Former Superman actor Dean Cain has criticized DC Comics over their storyline about the new Superman coming out as bisexual.

“They said it’s a bold new direction, I say they’re bandwagoning,” he told Fox & Friends on Tuesday. “Robin just came out as bi — who’s really shocked about that one? The new Captain America is gay. My daughter in Supergirl, where I played the father, was gay. So I don’t think it’s bold or brave or some crazy new direction. If they had done this 20 years ago, perhaps that would be bold or brave.”

Cain also went on to say that they could have taken the story in a different direction.

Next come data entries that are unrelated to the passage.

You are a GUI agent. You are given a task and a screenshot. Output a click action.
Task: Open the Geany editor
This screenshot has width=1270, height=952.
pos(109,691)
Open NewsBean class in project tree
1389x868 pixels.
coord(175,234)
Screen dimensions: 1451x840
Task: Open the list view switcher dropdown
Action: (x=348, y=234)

“Brave would be having him fighting for the rights of gay people in Iran where they’ll throw you off a building for the offense of being gay,” Cain continued. “They’re talking about having him fight climate change and the deportation of refugees, and he’s dating a hacktivist — whatever a hactivist is. Why don’t they have him fight the injustices that created the refugees whose deportation he’s protesting? That would be brave, I’d read that.”

The actor played Clark Kent/Superman on Lois & Clark: The New Adventures of Superman for four seasons.

The current Superman is Jon Kent, son of Clark Kent, who is filling in the role of Superman while his father is away fighting crime on a different planet. He will be coming out as bisexual in the Nov. 9 issue of Superman: Son of Kal-El.

The move has garnered both praise and criticism from fans, some of which are happy that the LGBTQ community will be receiving more representation in mainstream media, and others who consider the move “pandering.”

The storyline has even gotten the attention of Arizona state senator Wendy Rogers, who seemed to be unaware of the details of the story, thinking that Clark Kent is coming out and that it will be taking place in a film.

Comic writer Tom Taylor is very happy about the decision and thinks that everyone deserves to be represented in the media they watch.

“I’ve always said everyone needs heroes and everyone deserves to see themselves in their heroes, and I’m very grateful DC and Warner Bros. share this idea,” he said. “Superman’s symbol has always stood for hope, for truth and for justice. Today, that symbol represents something more. Today, more people can see themselves in the most powerful superhero in comics.”